» Text segment:

◇ ◇ ◇ ◇ ◇

On 7/17/13 6:46 PM, Josh Berkus wrote:
The key metric I'm looking at is that the bgwriter only took care of
0.3% of buffers.
There look to be a good number of buffers on this server that are only
being written at checkpoint time. The background writer will only deal
with buffers when their usage count is low. Fast servers can cycle over
shared_buffers such that as soon as their usage counts get low, they're
immediately reallocated by a hungry backend. You might try to quantify
how many buffers the BGW can possibly do something with using
pg_buffercache.
So we're halting because we hit lru_maxpages a *lot*, which is keeping
the bgwriter from keeping up. What gives?
2007's defaults can be a bummer in 2013. I don't hesitate to bump that
up to 500 on a server with decent hardware.
If it weren't for power savings concerns, I would set bgwriter_delay to
10ms by default. With that change lru_maxpages should drop to 10 to
have the same behavior as the existing default.
"It then sleeps for bgwriter_delay milliseconds, and repeats. When there
are no dirty buffers in the buffer pool, though, it goes into a longer
sleep regardless of bgwriter_delay."
That wording is from some power savings code added after I poked at
things. Look at src/backend/postmaster/bgwriter.c where it mentions
"electricity" to see more about it. The longer sleeps are supposed to
be interrupted when backends do work, to respond to bursts. Maybe it
can get confused, I haven't looked at it that carefully.
The latching mechanism shouldn't need to be tunable if it works
correctly, which is why there's no exposed knobs for it.

◇ ◇ ◇ ◇ ◇

» Provided data:
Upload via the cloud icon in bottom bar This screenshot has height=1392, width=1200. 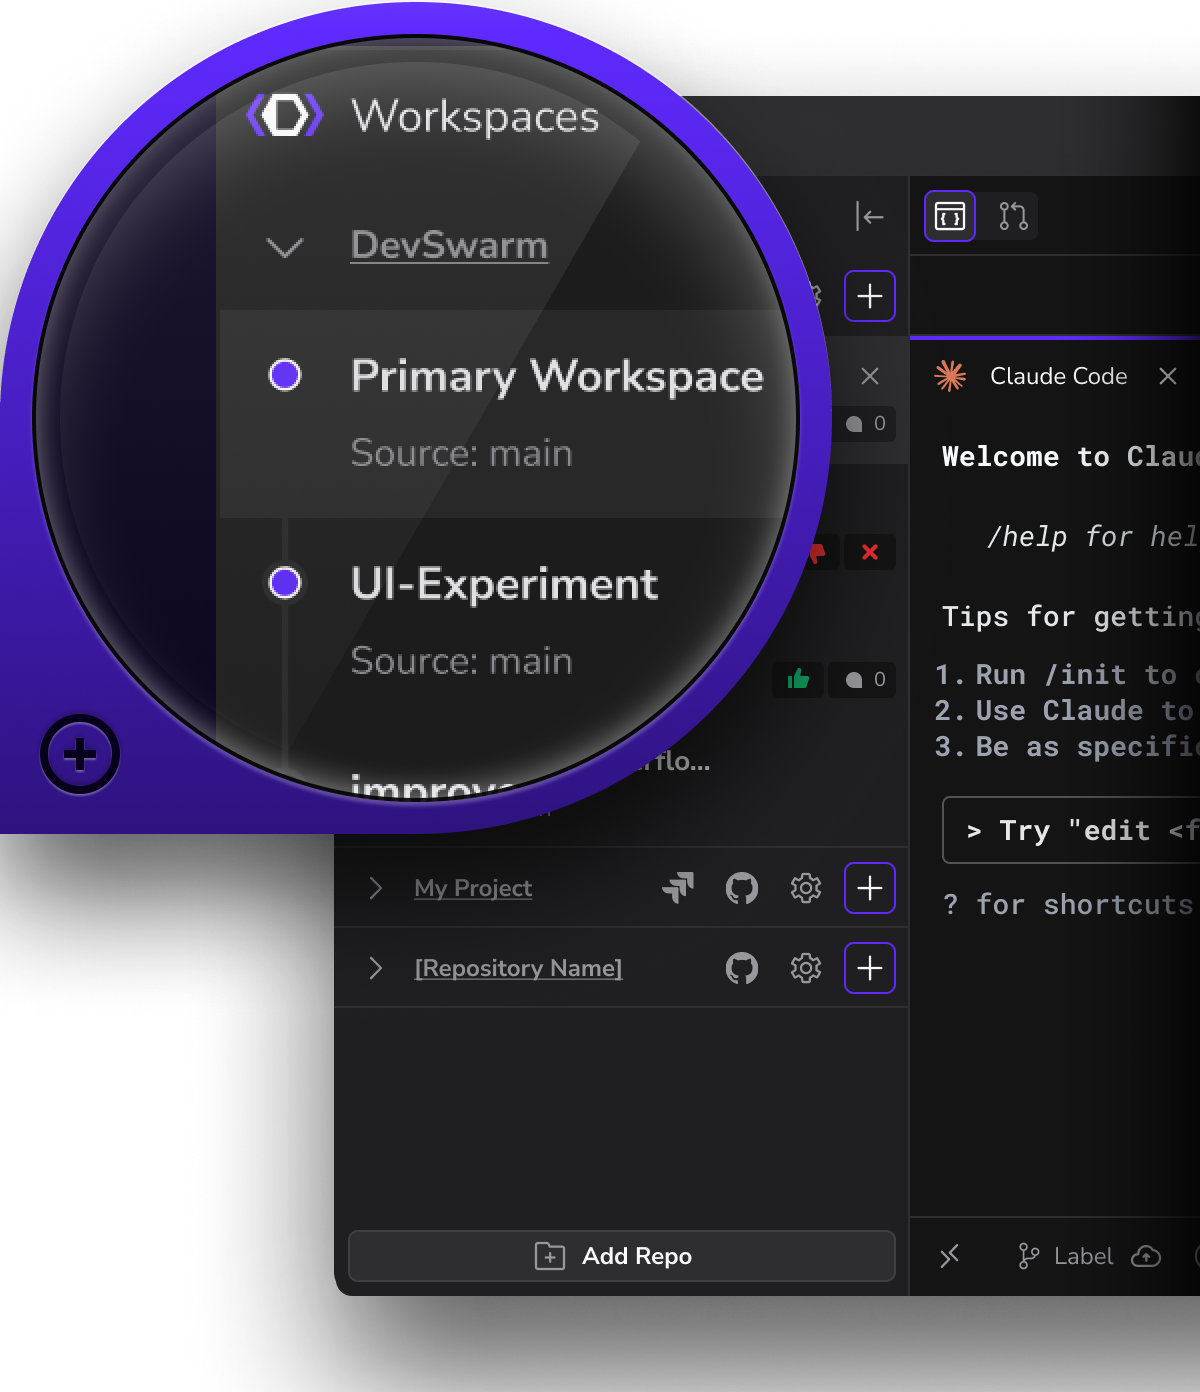[1146, 1257]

◇ ◇ ◇ ◇ ◇

In the background writer discussion, retype everything from "That wording is" up to and including "knobs for it." word for word.

» Result of this exercise:
That wording is from some power savings code added after I poked at
things. Look at src/backend/postmaster/bgwriter.c where it mentions
"electricity" to see more about it. The longer sleeps are supposed to
be interrupted when backends do work, to respond to bursts. Maybe it
can get confused, I haven't looked at it that carefully.
The latching mechanism shouldn't need to be tunable if it works
correctly, which is why there's no exposed knobs for it.